** begin Text shown **
Raqia@B3D: AMD Bulldozer Core Patent Diagrams [Archive]

Mechromancer

04-27-2009, 06:01 AM

Raqia over at Beyond3D has an interesting post about Bulldozer patents: http://forum.beyond3d.com/showthread.php?t=54018. The interesting link from his post is this one:http://citavia.blog.de/. In the actual blog post, it has links to filed patents and patent applications concerning Bulldozer. This is fact, not speculation at this point. What can we gleam from this info?

My try to predict AMD's bulldozer core µarchitecture

by Dresdenboy @ 2009-04-15 – 10:37:15 am

It's time for my first blog post after publishing my thoughts in several forums for years.

I want to start with a graphic (first published on planet3dnow) showing what some of AMD's last year's patent applications contained as an exemplary MPU architecture. It's worth to note, that this architecture fits nicely to some rumor brought up by Charlie on the Inquirer.

Another hint is this old AMD presentation, which mentions future developments like "Throughput Architecture" and "Cluster-based Multi-threading", although not explicitly stating its planned use. However, both sources tell us about some clusters. Now this is, what appeared in the patent applications:

Additionally there are many other interesting bits hidden in many different patent applications (long numbers) and filed patents (shorter numbers):
clustered multithreading with 2 int clusters with each of them having:
2 ALUs, 2 AGUs
one L1 data cache
scheduler, integer register file (IRF), ROB
(see 20080263373*, 20080209173, 7315935)
** end Text shown **
* _What is required_
List each component that the Bulldozer patent thread above says every one of the two integer clusters contains.
** begin Data rows **
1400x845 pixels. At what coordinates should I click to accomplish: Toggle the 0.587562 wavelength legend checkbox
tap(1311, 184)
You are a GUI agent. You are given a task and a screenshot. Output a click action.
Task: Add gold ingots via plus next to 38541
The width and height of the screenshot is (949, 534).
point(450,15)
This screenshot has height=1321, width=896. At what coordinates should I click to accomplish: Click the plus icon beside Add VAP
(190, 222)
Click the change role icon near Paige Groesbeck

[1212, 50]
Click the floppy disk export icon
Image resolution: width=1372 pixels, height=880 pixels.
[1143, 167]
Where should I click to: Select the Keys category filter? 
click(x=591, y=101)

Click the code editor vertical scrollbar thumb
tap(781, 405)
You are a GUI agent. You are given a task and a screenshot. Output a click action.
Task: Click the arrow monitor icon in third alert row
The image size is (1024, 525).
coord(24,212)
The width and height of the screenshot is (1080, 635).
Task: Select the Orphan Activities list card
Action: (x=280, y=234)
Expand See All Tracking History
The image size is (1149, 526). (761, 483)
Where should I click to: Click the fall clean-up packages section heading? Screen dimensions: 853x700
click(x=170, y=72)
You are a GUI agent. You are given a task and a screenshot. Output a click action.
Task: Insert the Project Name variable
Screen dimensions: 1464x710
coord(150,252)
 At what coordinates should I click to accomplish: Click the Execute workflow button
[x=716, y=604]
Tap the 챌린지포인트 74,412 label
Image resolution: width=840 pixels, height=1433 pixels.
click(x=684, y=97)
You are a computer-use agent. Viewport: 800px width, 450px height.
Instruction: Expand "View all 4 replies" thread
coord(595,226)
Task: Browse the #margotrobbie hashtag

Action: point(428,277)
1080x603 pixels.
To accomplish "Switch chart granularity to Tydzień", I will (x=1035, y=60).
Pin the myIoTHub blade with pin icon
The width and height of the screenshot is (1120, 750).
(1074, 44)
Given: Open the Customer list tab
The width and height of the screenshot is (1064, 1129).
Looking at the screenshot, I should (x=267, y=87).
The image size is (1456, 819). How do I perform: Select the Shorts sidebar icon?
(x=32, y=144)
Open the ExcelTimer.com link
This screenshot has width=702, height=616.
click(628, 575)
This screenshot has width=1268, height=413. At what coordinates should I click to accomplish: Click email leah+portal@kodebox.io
** end Data rows **
* _Written answer_
- 2 ALUs
- 2 AGUs
- one L1 data cache
- scheduler
- integer register file (IRF)
- ROB